Media lawyer says court unlikely to fast-track defamation suit brought by Colin Craig
"This is not about free speech, it’s about Russell Norman saying anything and everyone else paying for it."Featured comment
Conservative leader Colin Craig is splitting his defamation suit against Green Party leader Russel Norman into two parts in the hope the first claim will be decided by the courts before the election.
Following advice from his legal team, Mr Craig will “proceed immediately against Mr Norman regarding his claims about the place of women,” he says in a statement.
“It is hoped by breaking the case into two stages, that a declaration of defamation may be obtained prior to the election this year,” Mr Craig says in a statement.
The Green Party plans to defend the action, today announcing a $70,000 fundraising effort for legal fees.
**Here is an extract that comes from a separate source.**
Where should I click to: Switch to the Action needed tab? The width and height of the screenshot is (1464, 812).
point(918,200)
Through its fundraising website, the Greens are asking New Zealanders who support free speech and tolerance to contribute.
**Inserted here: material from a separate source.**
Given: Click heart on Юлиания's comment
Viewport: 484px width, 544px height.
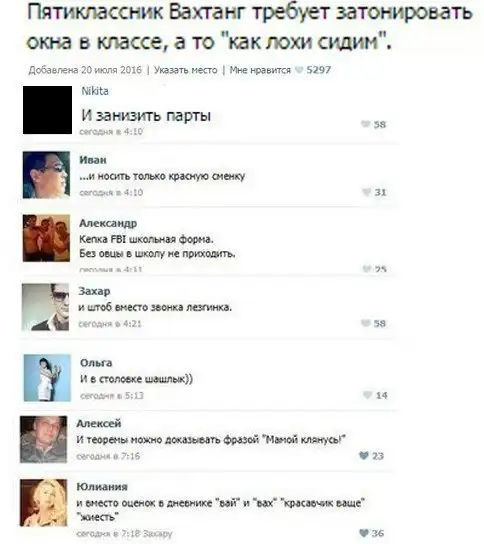Looking at the screenshot, I should [x=364, y=533].
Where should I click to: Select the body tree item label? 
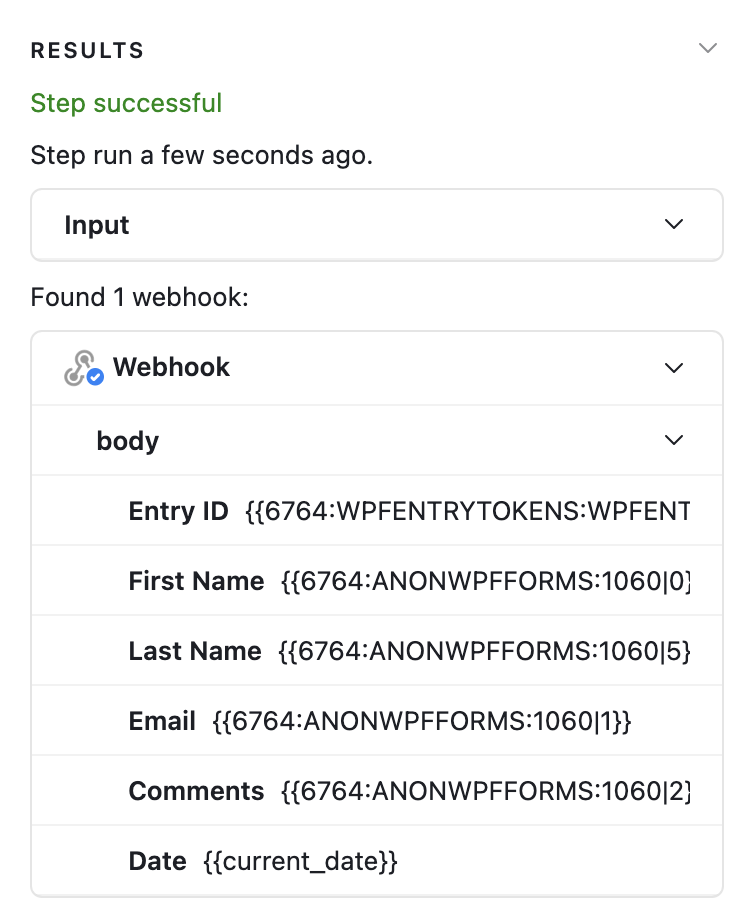click(x=127, y=441)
Top media and defamation lawyer Robert Stewart, who is not involved with the case, says it’s unlikely the courts would expedite a civil trial in this case.
“It may be possible for Mr Craig’s legal team to seek an expedited trial but I would seriously question whether the court system will be willing or able to schedule a civil trial — probably a week and probably before a jury — before the election,” says Mr Stewart, a partner with Izard Weston.
The courts have already expedited at least one trial this election year, that of former ACT Party leader John Banks. However, that is a criminal matter. Mr Banks is standing trial at the High Court in May for charges relating to an electoral return.
Mr Craig says he is delaying a suit over Dr Norman’s comment about homosexuals.
“The reason the rest of Mr Norman’s comment will not be pursued in the first instance is that his lawyers have already indicated that discovery would include emails and other correspondence. Given the extensive debate around the redefinition of marriage, this is many hundreds, if not thousands of documents, and would result in prohibitive costs and time delays,” he says.
Breaking the claims into two or more parts is allowed under the law.
“A plaintiff can pick and chose what statement or words he or she wants to sue on, provided the claim is made within the limitation period, [which is] two years for defamation,” Mr Stewart says.
Mr Craig has said he is seeking a declaration and to cover his legal costs, not damages.
“Even though the only relief sought is a declaration, Dr Norman is still able to raise all the usual affirmative defences available to a defendant. Honest opinion appears the most obvious one here,” Mr Stewart says.
Mr Craig says the public deserves “an honest debate.”
“A high standard of public debate is essential to a properly functioning democracy. I, like most New Zealanders, am tired of politicians corrupting the facts, making up stories, name calling, and generally behaving badly in political debate,” Mr Craig says.